Learners need to be able to make the correct deductions following commands such as .info() and .describe().
Sometimes learners will use these commands since they know it is required of them, but they are not entirely
comfortable with what is presented to them by these commands.
How do learners answer basic questions such as ‘How many different countries are represented?’ or ‘Who are the top and
bottom 5 countries in terms of CO2 emissions in 1990 and what are their emissions?’. If it is a case of
endless for loops and if statements then the learner is not comfortable using standard pandas functionality such as
.nlargest(), .contains(), .groupby().
Any plots that are to be done, should be neat and easily readable. The plot must have a heading, the labels should be in bold, the x and y axes should make sense (Multipliers should be added if necessary).
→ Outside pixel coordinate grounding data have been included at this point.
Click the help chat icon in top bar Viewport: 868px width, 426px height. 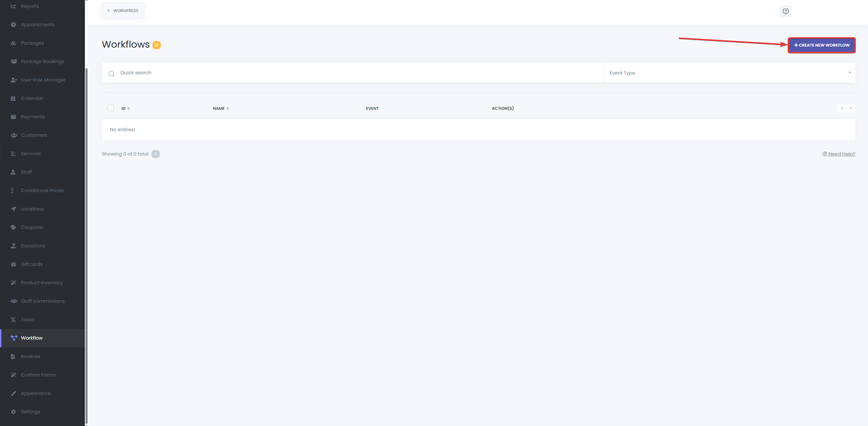click(786, 11)
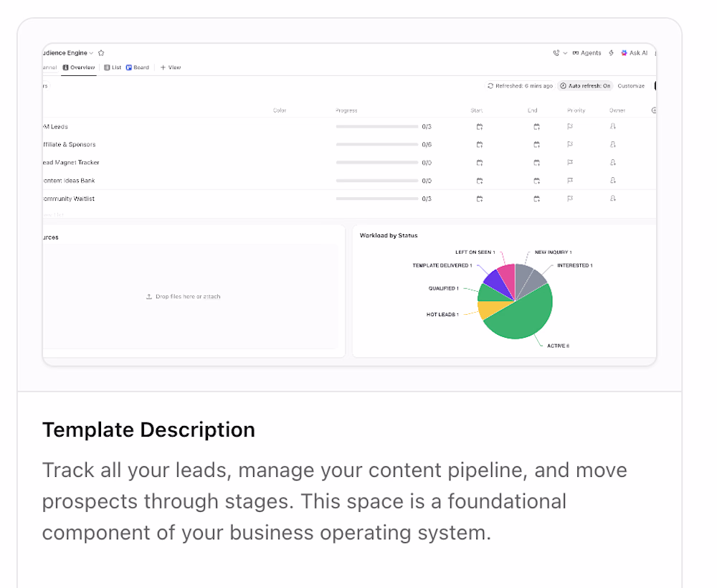Click the Refreshed 6 mins ago button

coord(519,86)
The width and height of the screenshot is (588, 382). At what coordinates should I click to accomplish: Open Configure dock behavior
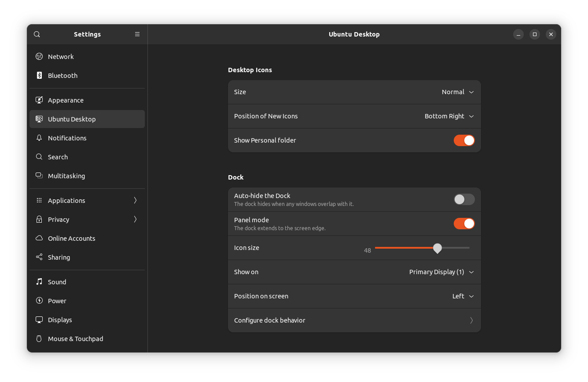click(354, 320)
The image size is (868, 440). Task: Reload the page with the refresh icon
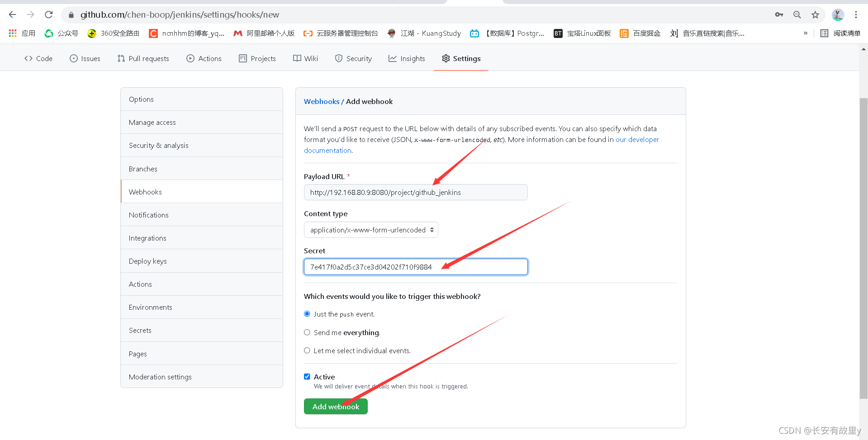49,15
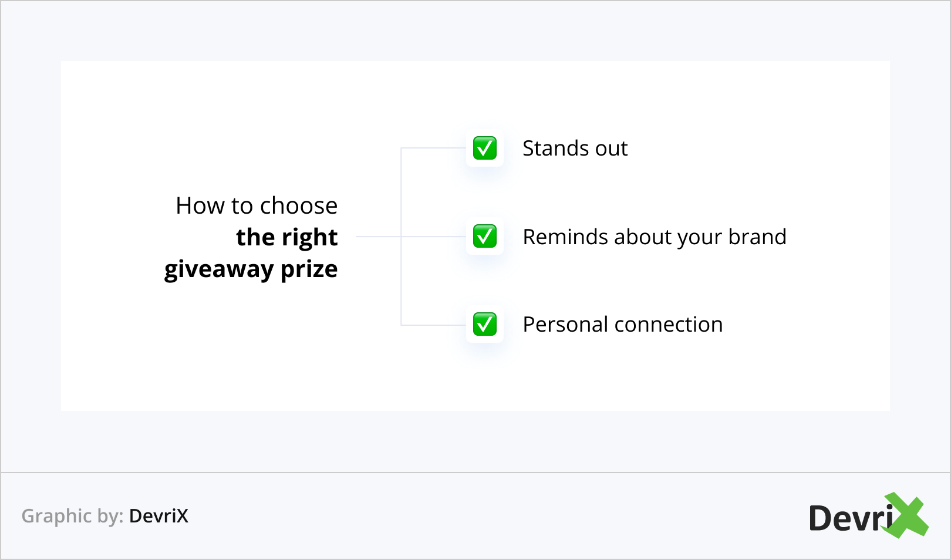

Pearson coefficient, Spearman coefficient, correlation coefficient, p-value, Null hypothesis and Alternative hypothesis. This is where most learners have major difficulty. They can find the answers to the questions through the code easy enough, but they cannot clearly and simply explain what these terms mean and how they all work together, when to accept or reject a Null hypothesis, if the p-value is small, but the Null hypothesis is stated not as a negative but as a positive, should I still reject the Null hypothesis? These are the kind of questions learners should be comfortable to answer.